My views on astaxanthin would be much the same as on many other supplements: we might be better off eating the salmon itself, in which case we would also get the benefit of those omega-3 fatty acids.

And Yet More Miracle Cures!

A reader tipped Doc Gumshoe to another highly enticing (or entrapping, depends on how you look at it) inducement to learn about secret miracle cures. This one is from the Health Sciences Institute – a more reputable-sounding name would be hard to dream up. They are touting another book, supposedly revealing secrets from three “cultures” whose populations never succumb to the diseases that plague Western civilizations. Naturally, establishment medicine will go to any lengths to prevent us from learning about these secrets, because if we did, we would not need ever again to avail ourselves of their useless treatments and they would go broke. In fact, establishment medicine has even enlisted the U. S. Government in its conspiracy of silence, such that this miraculous book may be banned! Without acquiring this amazing tome, I cannot comment on these secrets, and I don’t even know how much this book costs, because I didn’t listen to the spiel all the way to the end. But the Health Sciences Institute has published another miraculous book, entitled Underground Cures: The Most Urgent Health Secrets (Edition IV) described below:

Agora Health Books has once again partnered with the brilliant minds at the Health Sciences Institute to bring together 31 “underground” cures from the world’s most advanced health clinics and research labs. These breakthrough alternatives and cutting edge solutions have yet to be discovered by the mainstream or even the alternative medical communities.

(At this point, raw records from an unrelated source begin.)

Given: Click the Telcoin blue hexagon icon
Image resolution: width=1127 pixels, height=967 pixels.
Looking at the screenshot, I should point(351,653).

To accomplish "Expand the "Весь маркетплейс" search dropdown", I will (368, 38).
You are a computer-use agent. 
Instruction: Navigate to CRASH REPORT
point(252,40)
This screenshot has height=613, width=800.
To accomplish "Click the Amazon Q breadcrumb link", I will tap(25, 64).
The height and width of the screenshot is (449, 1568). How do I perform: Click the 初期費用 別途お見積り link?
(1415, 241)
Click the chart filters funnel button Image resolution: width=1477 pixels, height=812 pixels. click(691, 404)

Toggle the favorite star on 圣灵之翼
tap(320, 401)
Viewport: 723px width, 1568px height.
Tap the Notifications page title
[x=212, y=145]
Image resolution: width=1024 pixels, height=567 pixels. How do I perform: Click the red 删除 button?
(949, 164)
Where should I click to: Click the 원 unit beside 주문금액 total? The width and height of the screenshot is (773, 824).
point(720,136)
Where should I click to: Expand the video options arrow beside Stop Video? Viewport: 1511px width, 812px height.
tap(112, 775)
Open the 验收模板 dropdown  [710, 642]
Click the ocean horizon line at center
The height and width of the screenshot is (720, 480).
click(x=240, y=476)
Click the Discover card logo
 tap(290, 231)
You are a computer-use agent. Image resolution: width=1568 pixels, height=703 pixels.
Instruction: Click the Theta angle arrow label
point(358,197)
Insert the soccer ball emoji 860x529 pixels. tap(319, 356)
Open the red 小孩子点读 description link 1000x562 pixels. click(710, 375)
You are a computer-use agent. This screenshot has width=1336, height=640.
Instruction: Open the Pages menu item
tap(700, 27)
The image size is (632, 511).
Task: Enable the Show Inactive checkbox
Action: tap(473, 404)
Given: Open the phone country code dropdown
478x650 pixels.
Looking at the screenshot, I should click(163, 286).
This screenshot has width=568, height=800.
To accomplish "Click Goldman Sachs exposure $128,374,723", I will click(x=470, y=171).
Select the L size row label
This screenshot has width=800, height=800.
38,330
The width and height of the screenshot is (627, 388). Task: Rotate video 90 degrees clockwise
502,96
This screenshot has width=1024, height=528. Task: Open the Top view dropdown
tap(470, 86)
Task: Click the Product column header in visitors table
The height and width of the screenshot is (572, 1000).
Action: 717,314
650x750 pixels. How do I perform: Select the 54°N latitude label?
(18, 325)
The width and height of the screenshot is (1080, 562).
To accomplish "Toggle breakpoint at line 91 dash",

In fact, these treatments for conditions including Alzheimer’s disease, cancer, heart disease, varicose veins, macular degeneration, libido loss, high blood pressure, diabetes, kidney stones, and irritable bowel syndrome may not reach your neighbors for decades, but these potent secrets for living a healthier and happier life are available to you now in Underground Cures.

If anyone is interested, it’s available used from Amazon for $3.74.